Sunday, June 17, 2012

Sis. Sheryll, Birthday Greetings!

~ Sheryll Yap
How I long for the day
When Your purpose for my life 

Will be accomplished
When the mission You have assigned 

For me is done.
For it is then, I know,
You shall take me to be with You
To make me finally see 

the God of my life.
On that blessed day with the saints
I shall say before You:

"Thank You, O God, for always reminding me
Who You really are in our lives."

Saturday, May 5, 2012

Faith's Apparent Ridiculousness

"Faith has an apparent ridiculousness about it. You are not acting by faith if you are doing what everyone around you is doing. Faith always appears to defy the circumstances. It constitutes a risk and a venture."
~Ray Stedman
  from the sermon Is Anything Too Hard for God?

Friday, May 4, 2012

Laughing Revival, Barking in the Spirit, and True Spiritual Experience

"If a person’s emotional response is a biblically warranted response to the biblical message, then it is a “proper” experience. If someone is grieved by a sense of sin, as David was in Ps. 51, then it is a proper experience. If he runs around the church barking like a dog, most likely it is not."

Scripture and the Church's Two-Fold Need

"... because the church on earth consists of imperfectly sanctified sinners, there are always two defects in the lives of its members, both corporately and individually. These are ignorance and error, which cause omissions and mistakes in belief and behavior. The Church, therefore, has two constant needs; instruction in the truths by which it must live, and correction of the shortcomings by which its life is marred. Scripture is designed to meet this two-fold need... It is the church's responsibility to use Scripture for its intended purpose. That it does by complementary activities of exposition followed by reformation."
~ J. I. Packer
Fundamentalism and the Word of God, p.69

Sunday, April 29, 2012

Though Impeccable, the Incarnate God Worked Hard to Remain Sinless

"... but we have one who has been tempted in every way, just as we are--yet was without sin." (Hebrews 4:15, NIV 1984 )

"... though Jesus did not sin, we must not infer that life was easy for him. His sinlessness was, at least in part, an earned sinlessness as he gained victory after victory in the constant battle with temptation that life in this world entails."
 ~Leon Morris Hebrews to Revelation (EBC Vol.12)

Monday, April 16, 2012

An apologist should not be a lousy exegete

"The first skill that an apologist should seek to be developing is not that of a philosopher but that of an exegete"
~James R. White

Saturday, April 7, 2012

Genesis 9:3-- a verse for animal rights advocates

"Everything that lives and moves will be food for you. Just as I gave you the green plants, I now give you everything."


Sunday, January 1, 2012

New Year's Resolutions Must Be Built Upon Biblical Convictions

"True biblical conviction is always lived out. Conviction that is not lived, that does not rule my everyday life, is not really conviction. if my heart knows, understands, acknowledges and has submitted to what is right, it will difinitely show in the decision I make daily."

"A person who does not have biblical convictions does not have an internal restraint system. This person will do right when under a watchful eye, or when under external pressure. However, when these external motivators are removed, this person will behave very differently."

» SET OF TASKS
(a) In the blog excerpt, repeat the poem, beginning at the words "Will be accomplished" and stopping after "of my life.", but swap "mission" for "task".
(b) Condense the quoted paragraph in the blog excerpt that begins "... because the church on earth" into a short bulleted list of its main points.

» MATERIAL SHOWN
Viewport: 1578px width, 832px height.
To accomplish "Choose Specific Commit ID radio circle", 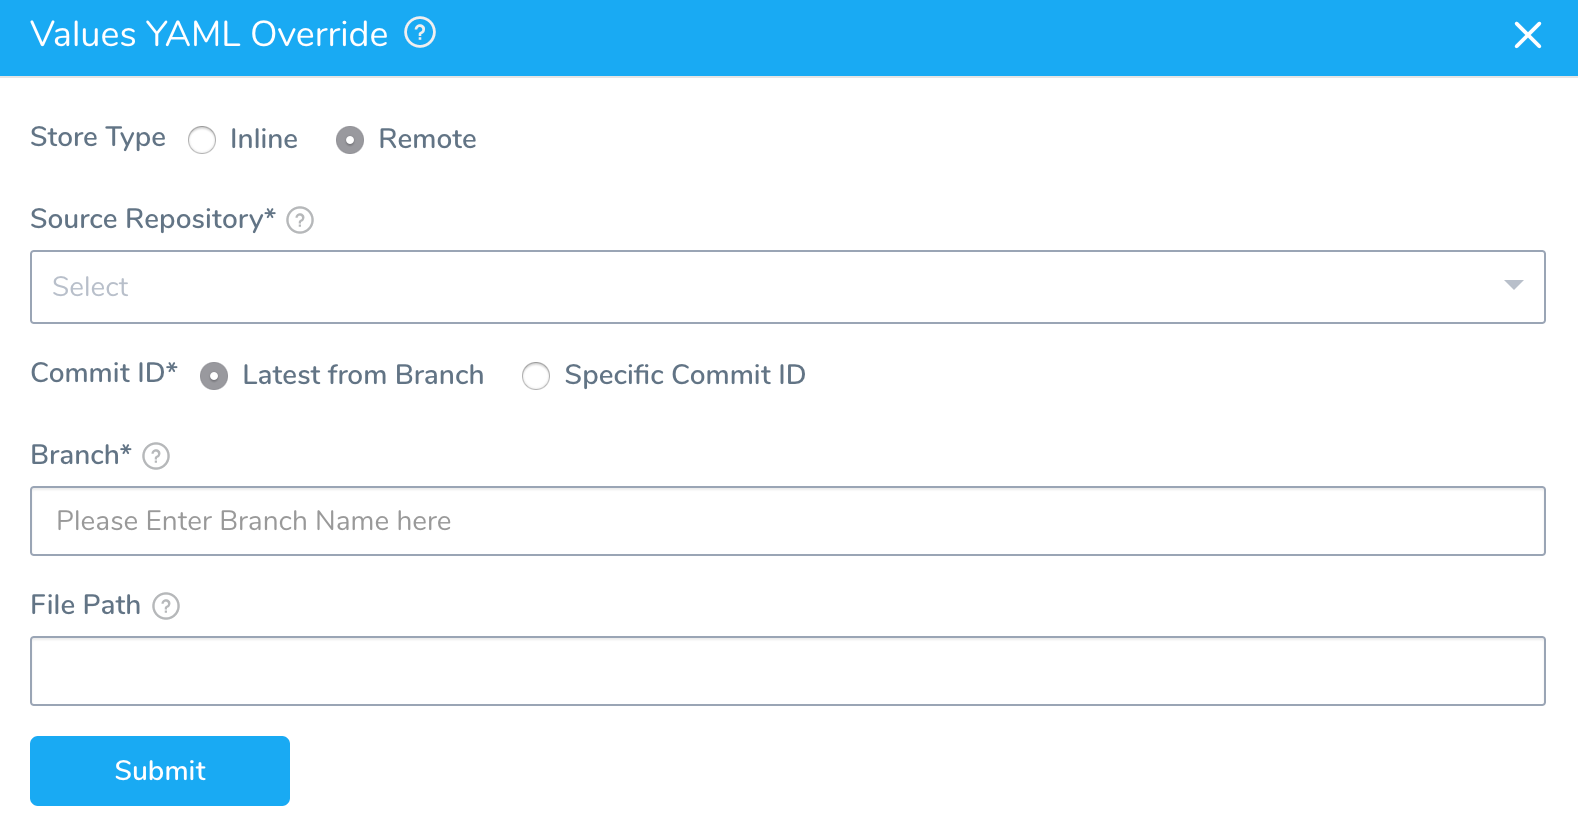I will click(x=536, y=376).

* * *

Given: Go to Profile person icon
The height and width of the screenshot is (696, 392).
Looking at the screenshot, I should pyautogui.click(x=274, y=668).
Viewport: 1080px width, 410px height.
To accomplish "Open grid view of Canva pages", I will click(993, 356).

» PER-TASK OUTPUTS
(a)
Will be accomplished
When the task You have assigned 

For me is done.
For it is then, I know,
You shall take me to be with You
To make me finally see 

the God of my life.

(b)
- The church on earth is made up of imperfectly sanctified sinners, so its members, corporately and individually, always have two defects: ignorance and error.
- These defects cause omissions and mistakes in belief and behavior.
- The church therefore has two constant needs: instruction in the truths it must live by, and correction of the shortcomings that mar its life.
- Scripture is designed to meet this two-fold need. The church is responsible for using it this way, through exposition followed by reformation.